PASSAGE SHOWN »
Marg Limited: Port And SEZ Play

PO Rs 377

 

Outlook and valuations: Attractive; initiating coverage with 'BUY'

We have valued Marg using SOTP at a fair value of INR 377/share. At CMP of INR 220/share, we see potential upside of 72% from current levels. Scale up at the port and volumes in SEZ and real estate business will be key drivers for our valuation. We initiate coverage on the stock with 'BUY' recommendation.

 

Changing tack; regional development model to drive growth

 

Marg's business has transcended from being an asset light model to a mix of light and heavy assets, with high visibility and a sustained earnings model. The company plans to achieve this by setting up infrastructure assets and providing ancillary services to boost development of the surrounding hinterland. Cash flows from short-term EPC business are expected to support initial capital for its real estate and infrastructure assets, which will drive the company's future growth.

 

Port strategically located to tap thermal coal demand

 

Karaikal Port (KPPL), Marg's flagship project, commenced phase I operations in June 2009 and has already handled ~1.4 MT cargo in Q1FY11. It has undertaken phase IIA expansion to 21 MTPA. The port is well positioned to encash on bulk cargo demand due to its strategic location (well connected to central Tamil Nadu through rail and road), deep draft, faster turnaround time, and state-of-the-art facilities compared with neighbouring major ports—Chennai and Tuticorin.

GIVEN MATERIAL »
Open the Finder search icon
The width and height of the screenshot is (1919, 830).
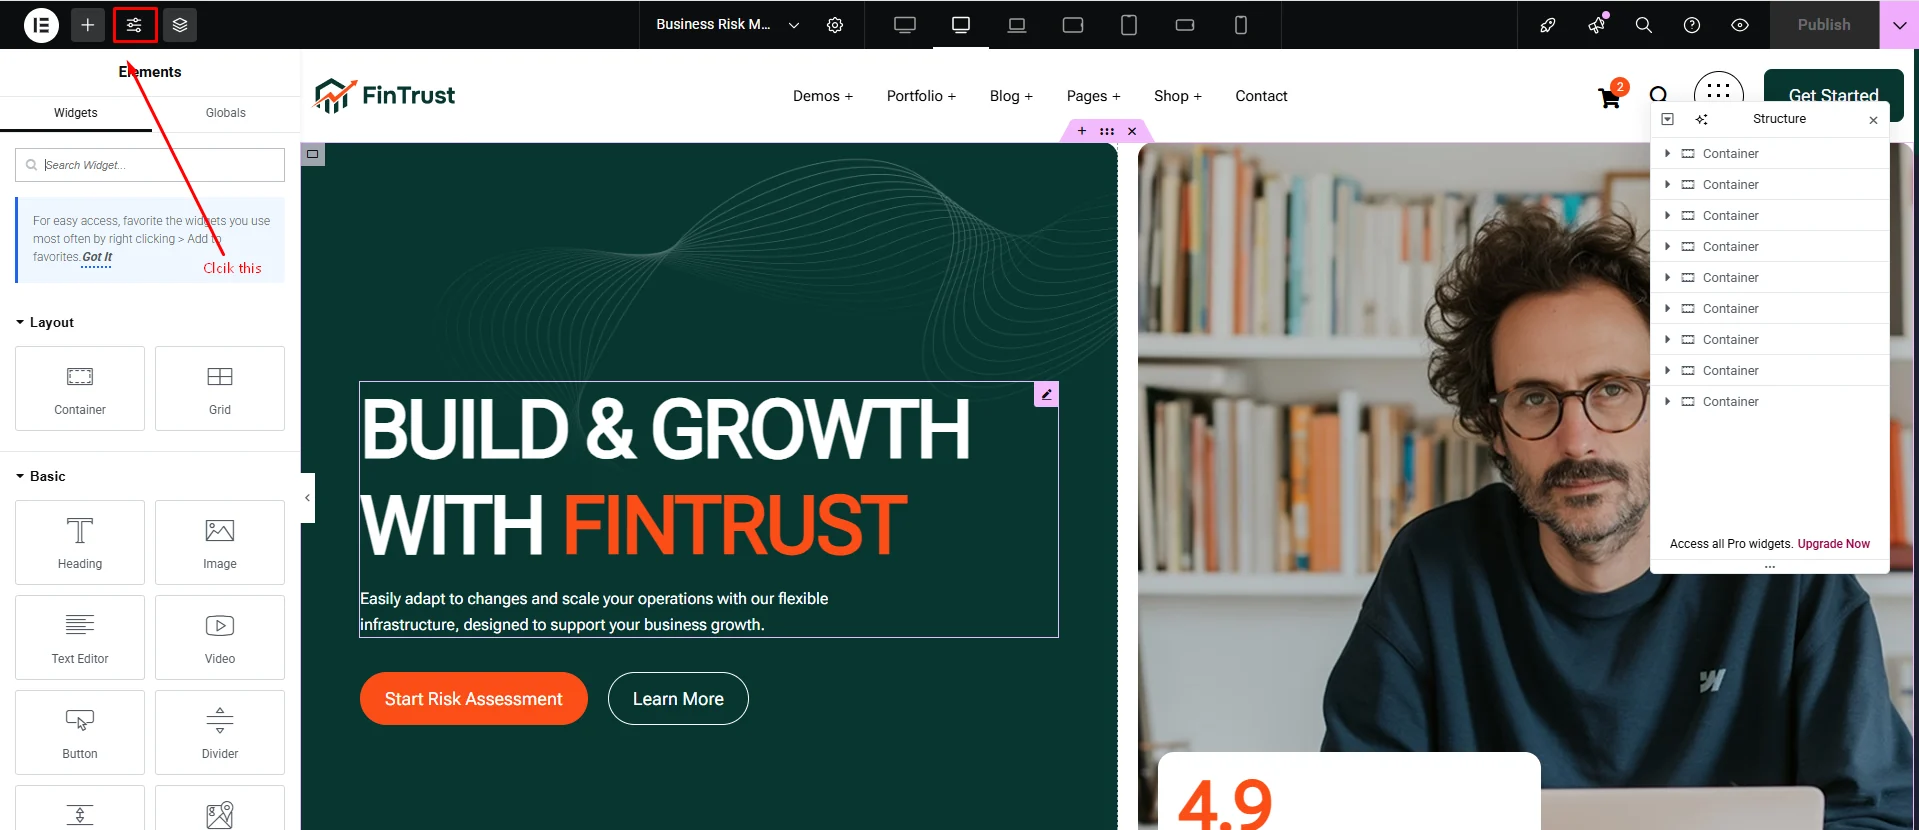pyautogui.click(x=1644, y=25)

PROBLEM » In the Marg Limited research note, when did Karaikal Port begin phase I operations?

REPLY » June 2009